L’autre volet de cette politique, estiment les Européens, ce sont les efforts pour " souligner l’identité juive de la ville, au détriment de ses habitants musulmans et chrétiens - qui - menacent sa diversité religieuse et fournissent des arguments à ceux qui veulent radicaliser davantage le conflit, avec des répercussions potentielles à la fois régionales et globales ". L’axe primordial de cette stratégie, c’est la colonisation : l’objectif constant des autorités israéliennes est de faire en sorte que les Palestiniens ne dépassent pas 30 % de la population de Jérusalem.
Expulsions et démolitions
Comme ils représentent aujourd’hui 37 % de ses 790 000 habitants, les gouvernements israéliens successifs ont fait en sorte de favoriser la colonisation israélienne. Ainsi, à Jérusalem-Est, 35 % des terrains appartenant aux Palestiniens ont été expropriés. Le rapport dresse un constat minutieux de l’avancée des colons, tant dans la Vieille ville de Jérusalem (où vivent 3 500 colons), sur le mont des Oliviers, les quartiers palestiniens intra-muros et les abords de Jérusalem, le but étant d’isoler la Ville sainte de la Cisjordanie.

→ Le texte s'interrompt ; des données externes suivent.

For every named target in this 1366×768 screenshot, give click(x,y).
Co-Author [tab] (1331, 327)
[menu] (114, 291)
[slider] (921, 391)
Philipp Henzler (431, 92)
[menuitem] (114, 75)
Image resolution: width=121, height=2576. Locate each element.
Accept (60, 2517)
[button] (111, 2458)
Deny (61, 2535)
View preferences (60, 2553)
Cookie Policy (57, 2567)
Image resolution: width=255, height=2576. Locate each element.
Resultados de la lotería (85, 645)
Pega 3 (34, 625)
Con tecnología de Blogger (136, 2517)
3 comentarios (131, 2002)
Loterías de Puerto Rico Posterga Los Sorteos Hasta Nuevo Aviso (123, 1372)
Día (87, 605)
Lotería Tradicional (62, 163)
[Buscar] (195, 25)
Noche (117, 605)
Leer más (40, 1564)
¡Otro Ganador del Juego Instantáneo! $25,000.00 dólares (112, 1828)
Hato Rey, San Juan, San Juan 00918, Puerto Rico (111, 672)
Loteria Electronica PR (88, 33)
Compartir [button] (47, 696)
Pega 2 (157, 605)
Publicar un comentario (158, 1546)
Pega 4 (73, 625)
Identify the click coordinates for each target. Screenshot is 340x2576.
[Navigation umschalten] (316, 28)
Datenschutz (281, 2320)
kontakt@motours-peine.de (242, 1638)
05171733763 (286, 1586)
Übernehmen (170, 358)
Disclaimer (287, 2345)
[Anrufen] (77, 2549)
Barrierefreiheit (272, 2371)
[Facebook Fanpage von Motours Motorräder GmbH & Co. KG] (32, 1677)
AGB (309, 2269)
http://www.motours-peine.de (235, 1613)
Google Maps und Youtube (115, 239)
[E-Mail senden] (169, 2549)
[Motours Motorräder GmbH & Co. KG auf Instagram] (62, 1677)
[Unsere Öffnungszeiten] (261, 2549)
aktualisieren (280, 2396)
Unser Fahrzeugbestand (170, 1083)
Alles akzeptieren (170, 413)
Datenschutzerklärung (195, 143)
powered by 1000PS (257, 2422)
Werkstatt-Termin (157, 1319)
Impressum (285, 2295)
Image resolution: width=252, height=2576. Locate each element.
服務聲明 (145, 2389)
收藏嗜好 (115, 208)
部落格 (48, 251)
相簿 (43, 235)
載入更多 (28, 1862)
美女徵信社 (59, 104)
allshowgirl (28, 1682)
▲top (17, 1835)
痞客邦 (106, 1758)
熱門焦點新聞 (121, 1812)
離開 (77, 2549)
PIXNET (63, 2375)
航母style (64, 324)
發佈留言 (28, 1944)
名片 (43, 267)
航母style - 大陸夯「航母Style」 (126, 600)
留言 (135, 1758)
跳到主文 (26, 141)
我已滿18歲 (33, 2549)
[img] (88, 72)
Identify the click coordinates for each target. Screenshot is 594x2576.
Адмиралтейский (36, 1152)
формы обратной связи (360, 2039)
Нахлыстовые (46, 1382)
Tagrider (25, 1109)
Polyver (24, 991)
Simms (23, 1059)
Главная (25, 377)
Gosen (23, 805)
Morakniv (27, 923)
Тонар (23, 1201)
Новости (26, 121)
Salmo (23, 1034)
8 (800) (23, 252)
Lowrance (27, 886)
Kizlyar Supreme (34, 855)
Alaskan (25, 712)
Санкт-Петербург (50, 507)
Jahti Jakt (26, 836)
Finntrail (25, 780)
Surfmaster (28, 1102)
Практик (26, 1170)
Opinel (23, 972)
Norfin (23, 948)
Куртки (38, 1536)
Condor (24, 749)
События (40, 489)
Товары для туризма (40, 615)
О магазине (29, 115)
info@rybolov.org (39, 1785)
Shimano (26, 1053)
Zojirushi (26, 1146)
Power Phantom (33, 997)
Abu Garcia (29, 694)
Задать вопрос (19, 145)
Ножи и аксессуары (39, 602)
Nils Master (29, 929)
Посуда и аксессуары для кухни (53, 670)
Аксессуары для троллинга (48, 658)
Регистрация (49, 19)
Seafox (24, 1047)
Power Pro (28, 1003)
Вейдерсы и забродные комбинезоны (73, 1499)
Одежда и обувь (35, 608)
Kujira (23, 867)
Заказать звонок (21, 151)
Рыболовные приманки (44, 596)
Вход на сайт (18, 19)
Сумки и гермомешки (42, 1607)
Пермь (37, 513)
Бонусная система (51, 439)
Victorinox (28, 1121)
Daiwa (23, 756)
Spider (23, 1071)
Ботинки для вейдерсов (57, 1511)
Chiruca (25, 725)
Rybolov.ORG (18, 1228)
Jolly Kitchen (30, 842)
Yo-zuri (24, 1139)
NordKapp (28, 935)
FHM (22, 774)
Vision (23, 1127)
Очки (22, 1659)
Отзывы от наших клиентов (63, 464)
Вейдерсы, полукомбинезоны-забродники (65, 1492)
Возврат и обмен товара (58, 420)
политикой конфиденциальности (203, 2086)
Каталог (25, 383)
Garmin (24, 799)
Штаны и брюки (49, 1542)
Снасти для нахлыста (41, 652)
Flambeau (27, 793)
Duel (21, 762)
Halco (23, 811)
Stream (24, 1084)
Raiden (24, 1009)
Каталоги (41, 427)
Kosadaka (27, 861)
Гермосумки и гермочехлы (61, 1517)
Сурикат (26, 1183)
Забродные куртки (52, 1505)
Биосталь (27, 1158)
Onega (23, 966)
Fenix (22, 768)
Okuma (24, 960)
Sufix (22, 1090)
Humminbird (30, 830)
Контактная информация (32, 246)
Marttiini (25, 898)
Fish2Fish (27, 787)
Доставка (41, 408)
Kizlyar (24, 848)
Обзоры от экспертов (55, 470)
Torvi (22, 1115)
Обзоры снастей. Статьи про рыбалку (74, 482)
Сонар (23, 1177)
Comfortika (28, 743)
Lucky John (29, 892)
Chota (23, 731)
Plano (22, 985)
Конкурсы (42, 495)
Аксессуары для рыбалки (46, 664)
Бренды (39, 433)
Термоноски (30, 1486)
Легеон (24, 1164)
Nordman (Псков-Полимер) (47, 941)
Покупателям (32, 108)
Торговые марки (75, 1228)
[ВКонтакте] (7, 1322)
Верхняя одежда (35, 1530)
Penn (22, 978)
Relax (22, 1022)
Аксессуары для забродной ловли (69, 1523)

Cette politique gouvernementale dispose de la logistique financière de deux organisations, Ateret Cohanim et Elad, qui rachètent les propriétés palestiniennes et favorisent l’expulsion de leurs occupants. Le rapport insiste sur " l’utilisation de l’archéologie comme outil politique et idéologique " (les fouilles permettent une justification historique des expulsions), et rappelle que, faute d’un nombre suffisant de permis de construire, les Palestiniens sont contraints de bâtir de façon illégale. Résultat : 1 500 maisons palestiniennes sont aujourd’hui menacées par un ordre de démolition.